Furthermore, adults with growth hormone deficiency can also become cold-intolerant. That means they experience a drastic increase in their sensitivity to cold temperatures.
So, if you've been feeling too hot or too cold lately, consider that a sign your GH levels have dropped.
As if 10 isn't enough, there are a lot more symptoms associated with being growth hormone-deficient. Here are some other signs you should be on the watch for.
For men, baldness or thinning hair is one of the most dreaded signs of GH deficiency. Lack of sex drive or lower libido levels in both men and women also signal this condition. If dry, thinning skin appears with these other symptoms, that's a solid sign you're GH-deficient.
As mentioned above, there are treatments for adult growth hormone deficiency. One of these is through GH replacement. This therapy is available to men and women suffering from this condition.
Now, you're likely wondering if it's proven and effective. The answer is yes, and there are many studies that back this up.
One study looked at what GH replacement therapy can do for adults with GH deficiency. The researchers found that it improved the patients' lipoprotein profile. In simpler terms, that means the therapy improved how lipoproteins carry around cholesterol.

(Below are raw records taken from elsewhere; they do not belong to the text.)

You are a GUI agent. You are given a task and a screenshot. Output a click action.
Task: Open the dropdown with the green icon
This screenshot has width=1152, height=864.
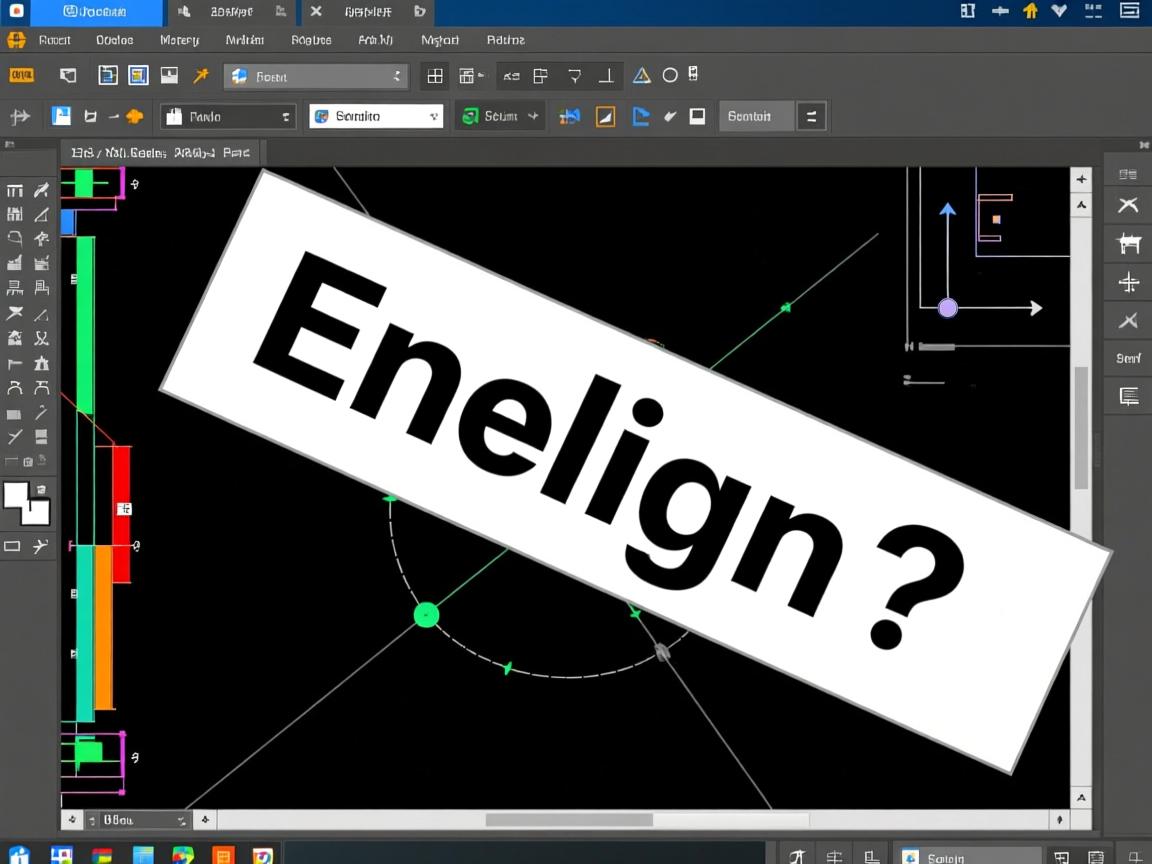click(500, 117)
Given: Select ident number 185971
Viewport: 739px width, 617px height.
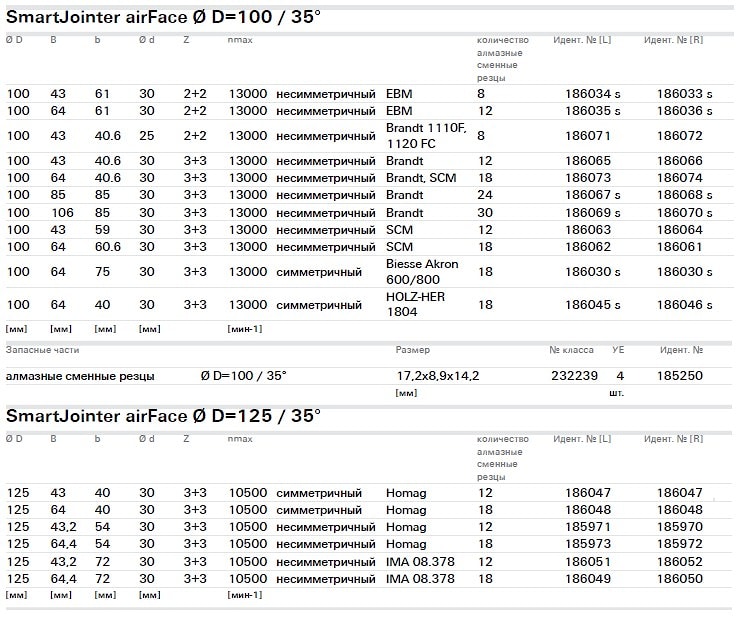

A review of current studies on GH therapy also revealed the treatment's potential on AGHD. According to the reviewers, GH therapy may help normalize AGHD-related abnormalities. They also said it may bring other health benefits to patients with hyperpituitarism.
These are only a few of the many other scientific studies done on GH replacement therapy. But they should be enough for you to consider it to bring your GH levels back on track.
Indeed, adult growth hormone deficiency may fall under the rare condition category. But that doesn't mean it can't affect you or that it can't destroy the quality of your life.